I will explain the whole story in terms of sedimenting particles, but you can easily read this as sedimenting droplets as well.

Necessary condition for sedimentation

If you want particles to sediment the first thing to check is whether their density is higher than the density of the liquid, if not: don't even bother. This can be easily shown on the basis of a force balance with buoyancy and gravity acting on the particles: $$\tag{1} F_{net}=(\rho_{p}-\rho_{l})V_{p}g $$ where subscripts $p$ and $l$ stand for particle and liquid respectively. What I should also mention here is that I neglect Brownian motion which can, for very small $V_p$ become a significant effect that avoids sedimentation even when the density of the particles is above that of the liquid.

For now, let's assume the particles are big enough to ignore Brownian motion. If we have a centrifuge it is typical to specify the centrifugal acceleration in terms of $a=Ng$ where $N$ is a multiplication factor dependent on the rotation speed of your centrifuge and the distance of the test tube to the center of rotation ($a=\frac{v^2}{r}$, see the wiki for details). The net force acting on the particles in a centrifuge is thus: $$\tag{2} F_{net}=(\rho_{p}-\rho_{l})V_{p}Ng $$

Settling velocity

After the initial acceleration of the particles there will quickly be a force balance between the net force introduced by the centrifuge and the drag force on the particle.

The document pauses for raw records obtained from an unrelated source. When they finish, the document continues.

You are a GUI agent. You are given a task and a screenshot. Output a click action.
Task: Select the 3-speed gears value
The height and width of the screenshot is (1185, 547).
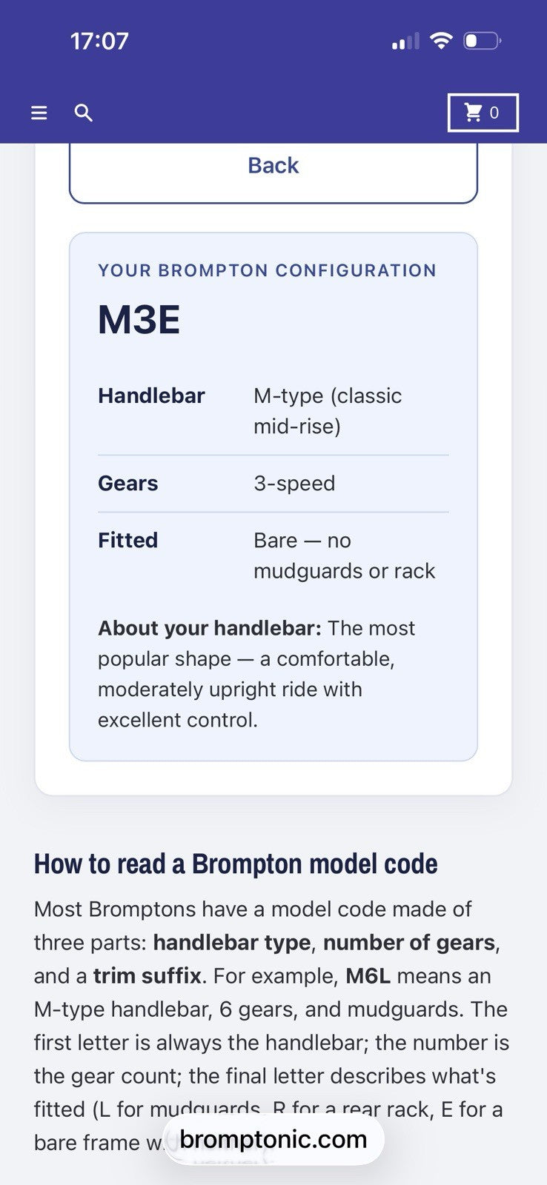tap(294, 483)
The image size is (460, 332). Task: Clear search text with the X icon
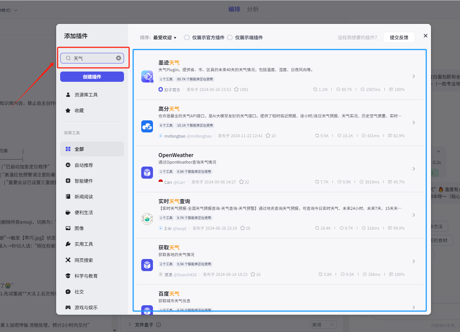118,58
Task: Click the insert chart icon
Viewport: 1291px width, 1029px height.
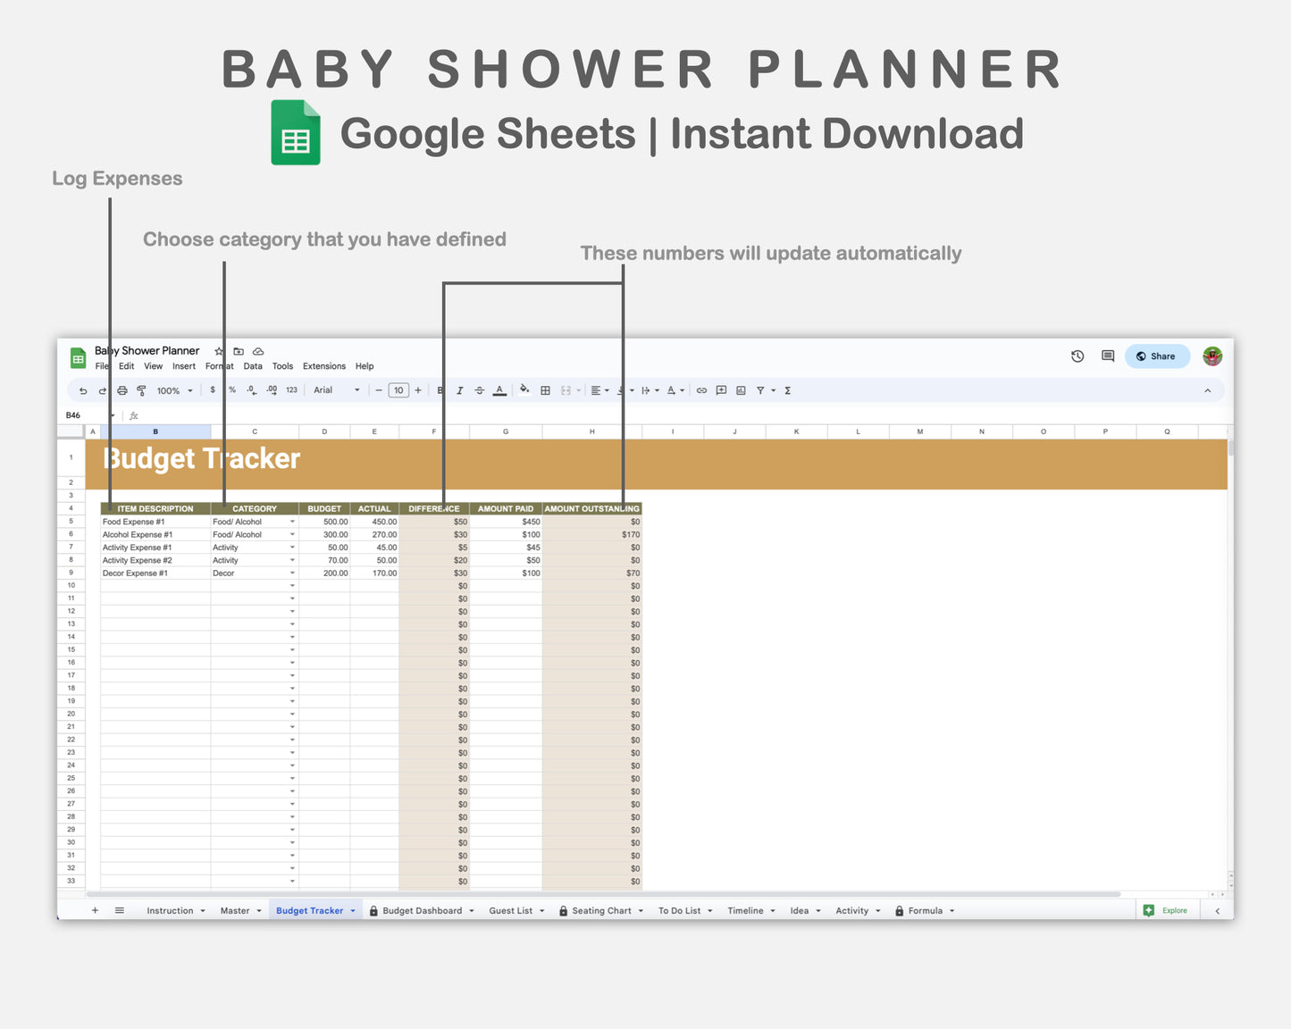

For a perfectly spherical particle that doesn't settle to fast this is simply the Stokes drag: $$\tag{3}F_{drag}=6\pi\mu_l R_p v_s$$ where $\mu_l$ is the liquid viscosity, $R_p$ is the particle radius and $v_s$ is the settling velocity of the particle.

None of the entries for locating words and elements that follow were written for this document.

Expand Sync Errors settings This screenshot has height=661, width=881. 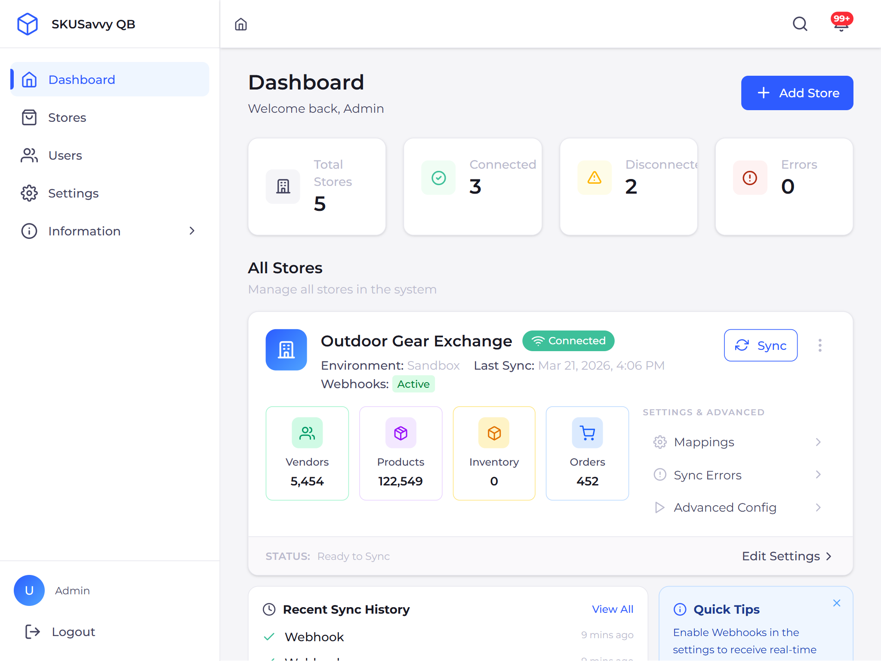point(818,475)
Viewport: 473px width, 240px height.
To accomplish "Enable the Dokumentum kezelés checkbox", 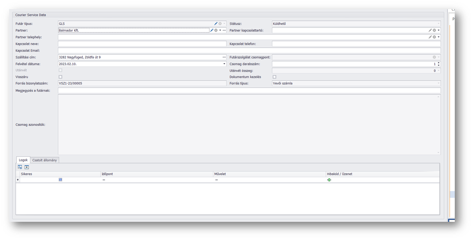I will click(x=274, y=77).
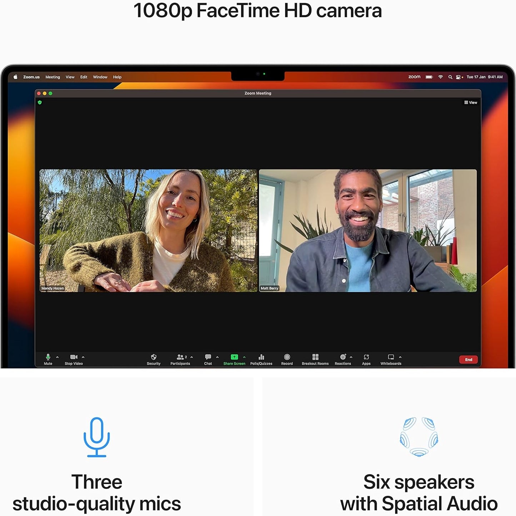Open the View layout button
Viewport: 516px width, 516px height.
pos(470,102)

Balancing the drag with the centripetal force we obtain: $$\tag{4} v_s=\frac{2(\rho_p-\rho_l)R_p^2Ng}{9\mu} $$.

Finally, to determine the settling time we need the liquid height in the test tube $h$ so we find $$\tag{5} t_s=\frac{h}{v_s} = \frac{9\mu h}{2(\rho_p-\rho_l)R_p^2Ng } $$ Note that with respect to the settling height we take the worst case scenario here because we want all particles (also those close to the surface of the liquid) to settle.

Equation 5 nicely shows the influence of various parameters on the time a test tube has to stay in the centrifuge. Smaller particles means longer times, lower density difference also and obviously higher centrifugal acceleration means shorter times. Plugging in some typical values for $1 \mu$m particles in water $(\Delta\rho=100$kg/m$^3)$ and a strong centrifuge ($N=10^4$) we find that we need $O(10 s)$.

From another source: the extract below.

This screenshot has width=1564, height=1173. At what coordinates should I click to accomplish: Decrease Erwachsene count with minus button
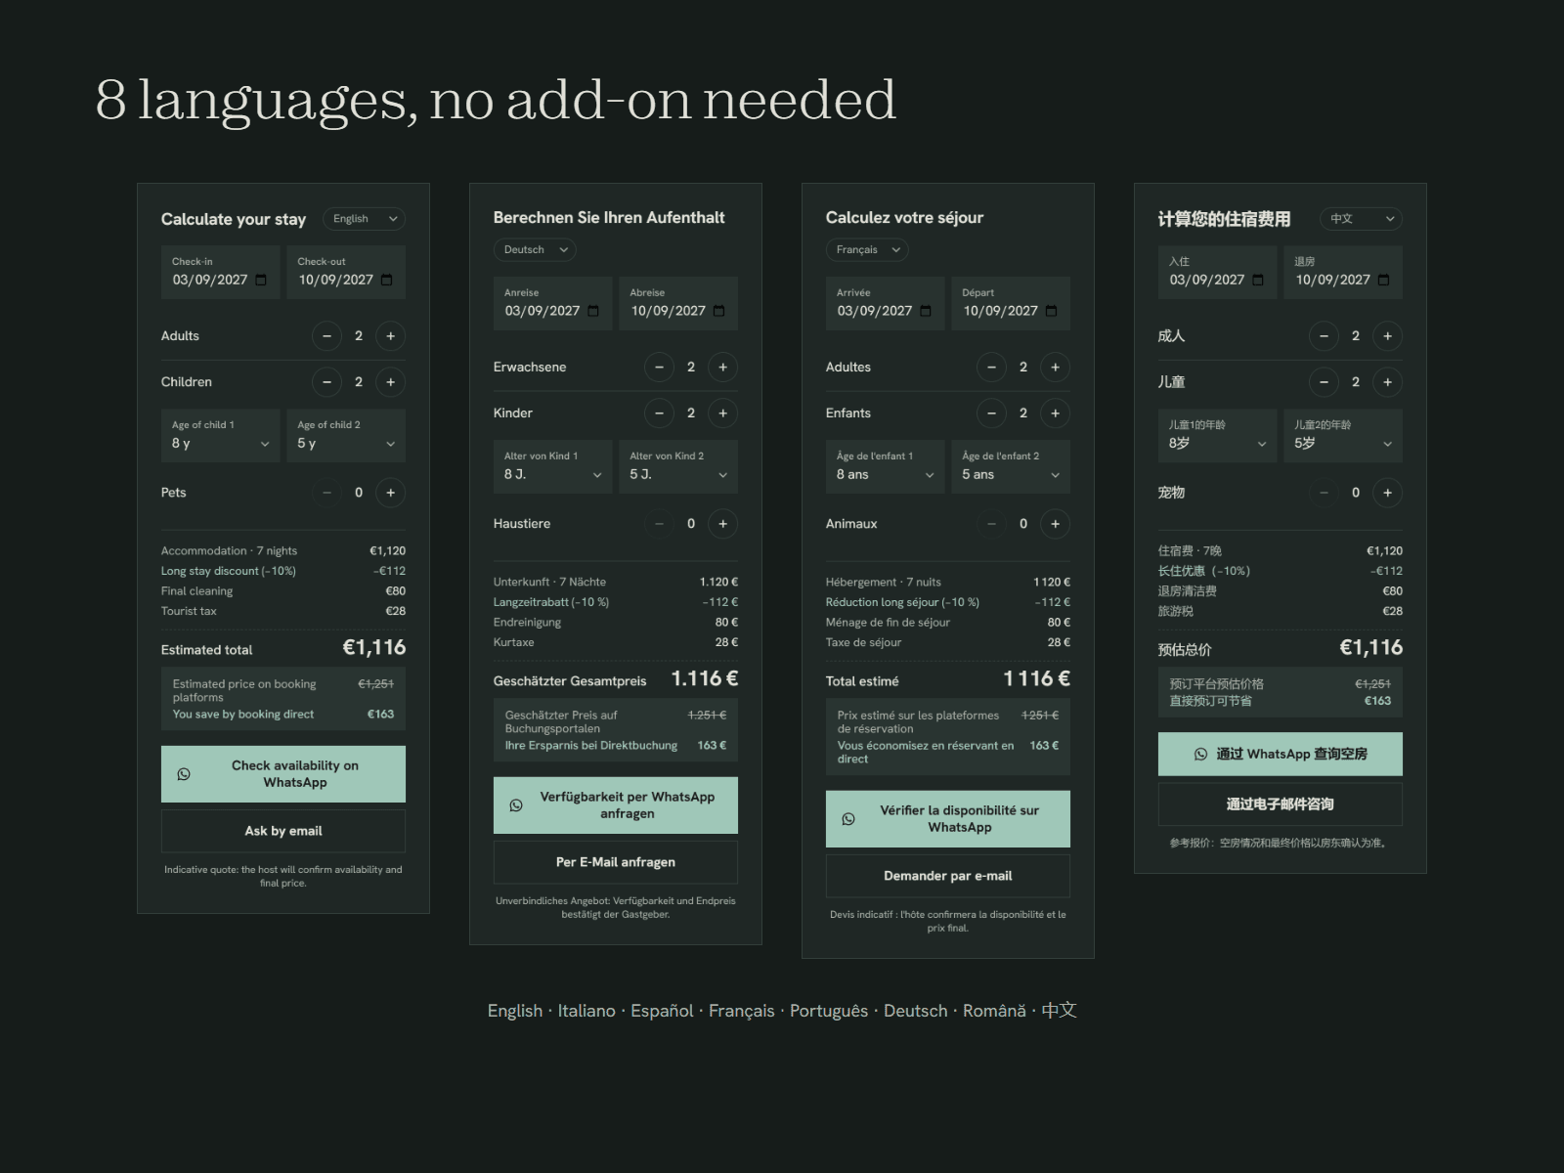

Discussion of the simplifications

Obviously there are quite some assumptions in the derivation above.

  1. Brownian motion might not be negligible therefore either increasing the settling time, or avoiding settling altogether.
  2. Particles need to accelerate to their settling velocity first, this will also increase the settling time a bit.
  3. In general particles will not be spherical. If, for example, the particles are more rod-shaped then the orientation will determine whether the settling time increases or decreases with respect to the spherical particle prediction.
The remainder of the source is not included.